#### [TO DO]
Copy out the pi trivia page below word for word, in full.

---------- GIVEN PASSAGE

The Pi Trivia Game
part of Pi Land

Finally this is your chance to pay tribute to the magnificent transcendental number that we have all grown to love! Test your knowledge of history, mathematics, and even a little physics.

Here are 25 (given to you 5 at a time) fun pi-related questions, picked randomly from my exciting pi question database! Get ready for the thrill of your lifetime, the ultimate challenge, The Pi Trivia Game!

Pi Flower
1. What is the value of e^(i*pi)?
the square root of -1
approximately 10
pi squared
-1
1.414

2. Answer the following question (an example of pi's importance in probability), posed and solved by George Louis Leclerc, Comte de Buffon (solved also nowdays by many students in introductory statistics classes): Let a needle of length L be thrown at random onto a horizontal plane ruled with parallel lines spaced by a distance d (greater than L) from each other. What is the probability that the needle will intersect one of these lines?
pi*d^2
pi*d*L
3d/(pi*L)^2
2L/(d*pi)
e^(pi*i*d*L)

3. The physicist Willebrord Snellius (1580-1626) found polygons which better approximated the perimeter of circles than do inscribed and circumscribed polygons. Better perimeter approximations lead to more quickly converging pi approximations. What scientific discovery is Snellius best known for?

--------------------
---------- DATASET CONTENT

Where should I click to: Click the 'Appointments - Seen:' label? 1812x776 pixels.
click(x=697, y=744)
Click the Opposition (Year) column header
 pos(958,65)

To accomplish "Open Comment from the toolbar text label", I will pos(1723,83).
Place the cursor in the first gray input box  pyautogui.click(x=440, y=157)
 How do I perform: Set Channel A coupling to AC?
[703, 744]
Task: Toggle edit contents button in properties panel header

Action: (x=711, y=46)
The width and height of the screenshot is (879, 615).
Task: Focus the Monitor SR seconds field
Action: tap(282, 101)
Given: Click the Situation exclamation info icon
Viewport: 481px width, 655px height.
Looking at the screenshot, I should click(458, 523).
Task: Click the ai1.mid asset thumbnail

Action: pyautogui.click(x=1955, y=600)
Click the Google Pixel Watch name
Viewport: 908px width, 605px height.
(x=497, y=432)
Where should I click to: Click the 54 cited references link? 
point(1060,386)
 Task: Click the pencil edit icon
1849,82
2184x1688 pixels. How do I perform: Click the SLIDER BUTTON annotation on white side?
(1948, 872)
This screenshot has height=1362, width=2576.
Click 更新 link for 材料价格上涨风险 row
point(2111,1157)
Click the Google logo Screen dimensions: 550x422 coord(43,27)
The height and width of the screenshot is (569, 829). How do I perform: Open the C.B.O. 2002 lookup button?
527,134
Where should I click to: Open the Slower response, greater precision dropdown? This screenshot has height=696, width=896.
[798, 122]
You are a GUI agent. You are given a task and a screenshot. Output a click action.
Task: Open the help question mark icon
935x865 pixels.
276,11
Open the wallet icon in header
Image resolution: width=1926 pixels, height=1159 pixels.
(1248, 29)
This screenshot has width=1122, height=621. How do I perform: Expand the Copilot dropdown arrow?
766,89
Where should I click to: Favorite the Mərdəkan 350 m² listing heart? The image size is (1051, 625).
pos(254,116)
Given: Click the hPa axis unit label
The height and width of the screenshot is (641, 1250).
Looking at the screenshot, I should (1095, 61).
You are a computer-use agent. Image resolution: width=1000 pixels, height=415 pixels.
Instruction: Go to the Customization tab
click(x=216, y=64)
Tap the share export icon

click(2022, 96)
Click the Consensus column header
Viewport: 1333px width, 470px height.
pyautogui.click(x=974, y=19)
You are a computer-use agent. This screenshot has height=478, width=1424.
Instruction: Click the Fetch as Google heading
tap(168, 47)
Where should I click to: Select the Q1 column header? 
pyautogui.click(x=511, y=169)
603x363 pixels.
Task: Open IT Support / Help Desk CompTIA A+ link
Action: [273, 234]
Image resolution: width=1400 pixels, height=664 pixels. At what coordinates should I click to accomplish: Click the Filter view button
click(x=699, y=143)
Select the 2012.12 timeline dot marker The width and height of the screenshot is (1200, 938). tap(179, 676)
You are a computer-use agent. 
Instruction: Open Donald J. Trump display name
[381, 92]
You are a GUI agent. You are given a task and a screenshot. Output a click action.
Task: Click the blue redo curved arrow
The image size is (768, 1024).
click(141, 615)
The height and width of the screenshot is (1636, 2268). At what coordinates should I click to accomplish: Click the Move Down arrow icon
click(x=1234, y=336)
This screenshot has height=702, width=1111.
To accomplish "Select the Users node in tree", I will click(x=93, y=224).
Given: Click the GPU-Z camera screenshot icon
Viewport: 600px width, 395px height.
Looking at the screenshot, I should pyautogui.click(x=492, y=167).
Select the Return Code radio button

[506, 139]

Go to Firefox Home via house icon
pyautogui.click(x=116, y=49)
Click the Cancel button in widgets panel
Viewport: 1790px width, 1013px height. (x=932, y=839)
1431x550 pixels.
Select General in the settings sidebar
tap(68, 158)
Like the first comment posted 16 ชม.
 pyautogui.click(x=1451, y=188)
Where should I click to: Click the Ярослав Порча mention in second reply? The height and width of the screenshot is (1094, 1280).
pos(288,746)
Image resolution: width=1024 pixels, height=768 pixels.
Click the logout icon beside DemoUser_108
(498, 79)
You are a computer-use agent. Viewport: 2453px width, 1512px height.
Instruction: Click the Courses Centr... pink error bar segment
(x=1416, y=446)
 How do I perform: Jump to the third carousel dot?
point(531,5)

--------------------

#### [ANSWER FOR THE TASK]
The Pi Trivia Game
part of Pi Land

Finally this is your chance to pay tribute to the magnificent transcendental number that we have all grown to love! Test your knowledge of history, mathematics, and even a little physics.

Here are 25 (given to you 5 at a time) fun pi-related questions, picked randomly from my exciting pi question database! Get ready for the thrill of your lifetime, the ultimate challenge, The Pi Trivia Game!

Pi Flower
1. What is the value of e^(i*pi)?
the square root of -1
approximately 10
pi squared
-1
1.414

2. Answer the following question (an example of pi's importance in probability), posed and solved by George Louis Leclerc, Comte de Buffon (solved also nowdays by many students in introductory statistics classes): Let a needle of length L be thrown at random onto a horizontal plane ruled with parallel lines spaced by a distance d (greater than L) from each other. What is the probability that the needle will intersect one of these lines?
pi*d^2
pi*d*L
3d/(pi*L)^2
2L/(d*pi)
e^(pi*i*d*L)

3. The physicist Willebrord Snellius (1580-1626) found polygons which better approximated the perimeter of circles than do inscribed and circumscribed polygons. Better perimeter approximations lead to more quickly converging pi approximations. What scientific discovery is Snellius best known for?